When we talk about Netflix and the streaming business, it’s usually with the assumption that the California-based company remains the king of that particular digital hill. After all, Netflix, as the first big streamer, has a massive lead on all of its competitors, plus planetary name recognition, and the kind of install base that ensures stability for the next several years of content generation.
Except that modern capitalism isn’t built on stability—it’s built on growth. Endless, explosive, inescapable growth, of the sort that continually gooses a company’s stock price upwards into Big Finance Guy Heaven. And it turns out that it’s pretty damn hard to grow when you’re already the biggest kid on the block.
Hence news this weekend that Netflix’s stock price has just suffered a massive drop (from $508 a share to less than $400, knocking some $50 billion off its total market cap) after news that it just barely missed its subscriber growth numbers for the most recent quarter. Specifically, the company had set a goal for itself of 221 million global subscribers—a scant 3 or so percent of the total planetary population—by the end of 2021, and says it failed to hit it.

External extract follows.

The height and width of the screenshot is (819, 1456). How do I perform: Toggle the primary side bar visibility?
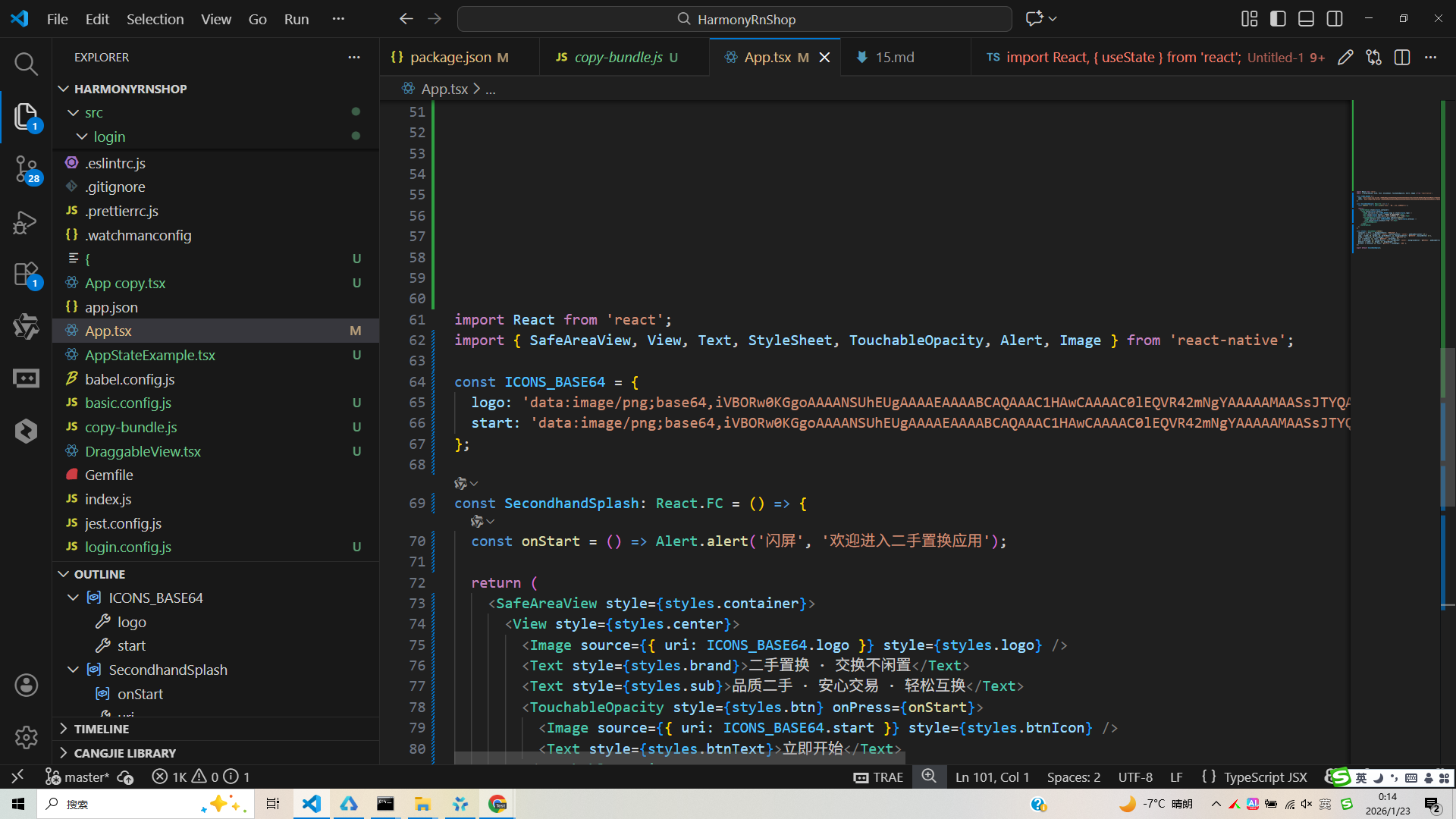pos(1278,19)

The stock price drop is the fastest drop that Netflix has seen in roughly a decade, and is especially notable in light of the company’s recent plans to once again raise prices, making it the most expensive of the mainstream streamers by a comfortable margin. (That price raise, in turn, has been viewed by many as an effort to keep corporate profits growing even as subscriber growth trails off.)
The company’s stock woes weren’t helped by the fact that it’s also tempering expectations for future profits: In the same earnings call, the company revealed that it’s only shooting for 2.5 million new subscribers in the coming quarter, down from the 4 million it was aiming at this time last year.
The Wrap also quotes a letter to the company’s shareholders, which revealed the shocking, if not exactly surprising, news that its growth in the U.S. and Canada has basically slowed to nil. Ninety percent of the company’s new revenue new comes from international markets.